Another favorite of mine (favorites are elusive among such a cornucopia) is Casket For Sale (1989). The foreground is dominated by the backs of eight heads of people mesmerized by a hulking Asian auctioneer’s assistant thrusting a toy casket at them while, in the upper right the auctioneer sits on a stool shouting, “An whado I get for dis genuine heirloom toy casket ladies and gentlemen, poifec for your jewelry, nobody ever suspec ha ha…c’mon, c’mon forty-five, forty-five… who’ll gimmee fifty, c’mon fifty, fifty, dis ting belonged to Yakib Grossinger hisself…fifty…once…twice, do I hear fifty, that sucker in the back with the stupid hat says fifty, who’ll gimmee sixty, c’mon, sixty, sixty, sixty goin once, sixty going twice… sixty! SOLD to da goyim in da back for sixty dollas”. This is probably just a rural estate sale auction but Byrd could easily be commenting on the frenzied art market of the 80’s, which, it could be argued, might just be the worst decade of American art ever; thank god it is now in a casket someplace.
David Byrd’s paintings are nothing if not deliberate. An exception is Dormitory Orgy. I was attracted to this painting very much when I first saw it, partly because I could not figure out what was going on even though I could see some kinds of shapes here and there, but it wasn’t until I had looked all around the gallery and came back and finally read the title that I realized what it is about and why it is painted with such uncharacteristic, large, wanton flourishes.
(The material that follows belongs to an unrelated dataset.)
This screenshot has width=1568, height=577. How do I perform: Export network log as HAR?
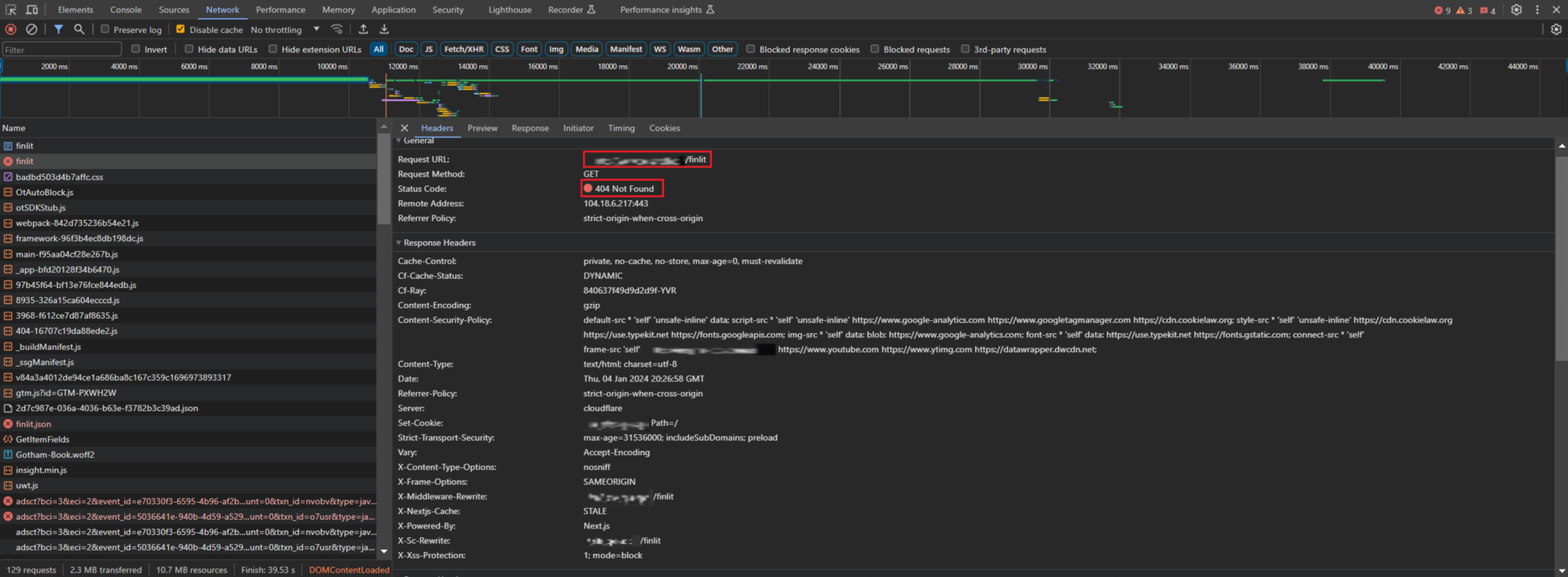tap(384, 29)
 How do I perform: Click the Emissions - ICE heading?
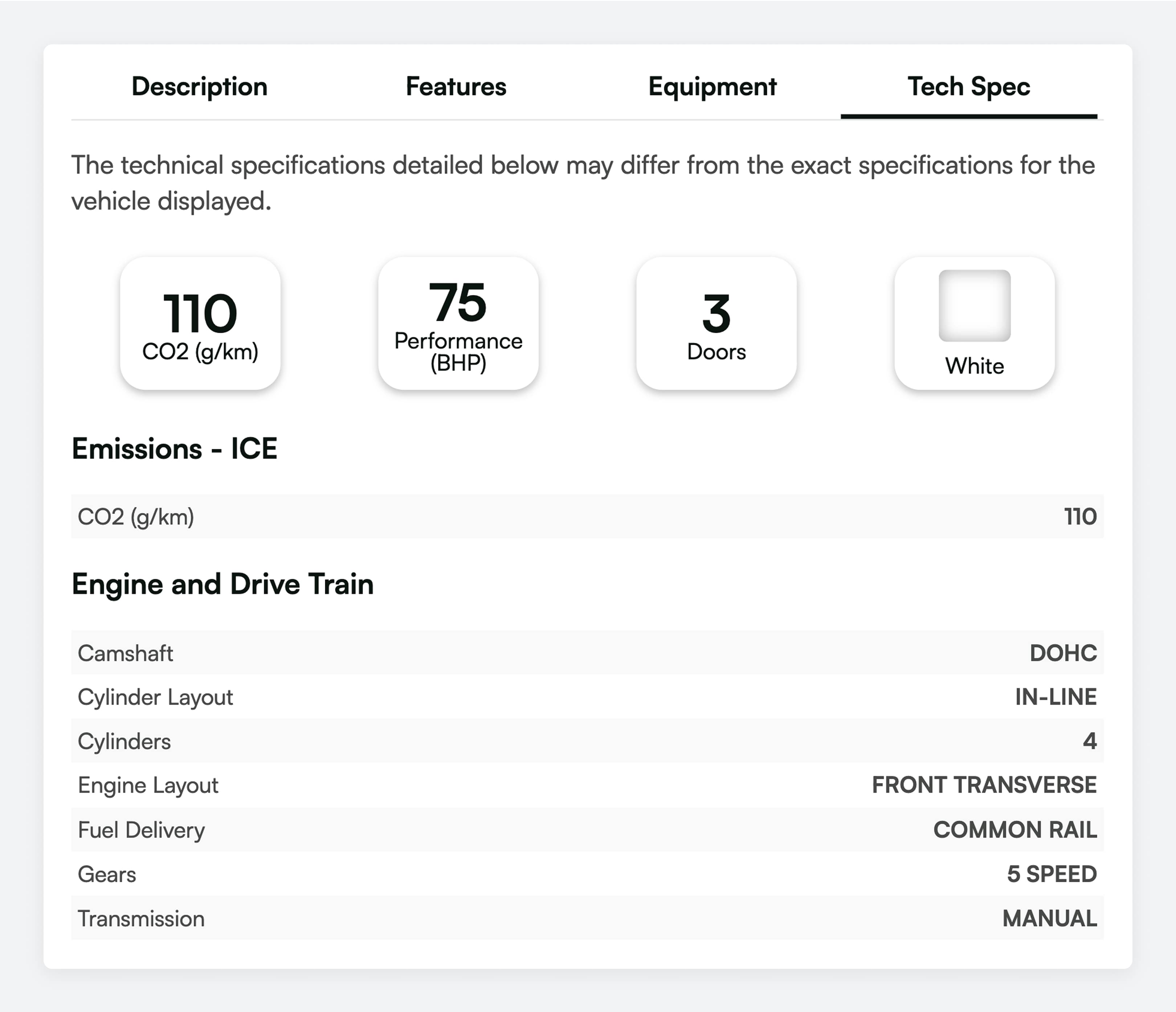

Meditative, deliberate painter that he is Byrd surpassed himself in Orgy. It is clearly one of the more frightening paintings in the show. I don’t even want to think about what is actually happening in all those swirls, blown-up pillows, and piles of bodies and screams of hellish despair.
I think what we admire about David Byrd is his unabated love of humanity. He is a little guy who probably discovered early on that his destiny lay more along the sidelines than up the middle of the field. He is the quintessential observer. But for a momentary hiccup by the “great architect” we could all be subjects for a David Byrd painting. District Attorney, Patient Protecting Himself, Waiter, Suicide, Laundromat, Dishwasher, Orgy, Two Women Talking …these are us. Henri Cartier Bresson, the painter-turned-photographer said, “As far as I am concerned, painting is a means of understanding which cannot be separated from other means of visual expression. It is a way of shouting, of freeing oneself, not of proving or asserting originality. It is a way of life.”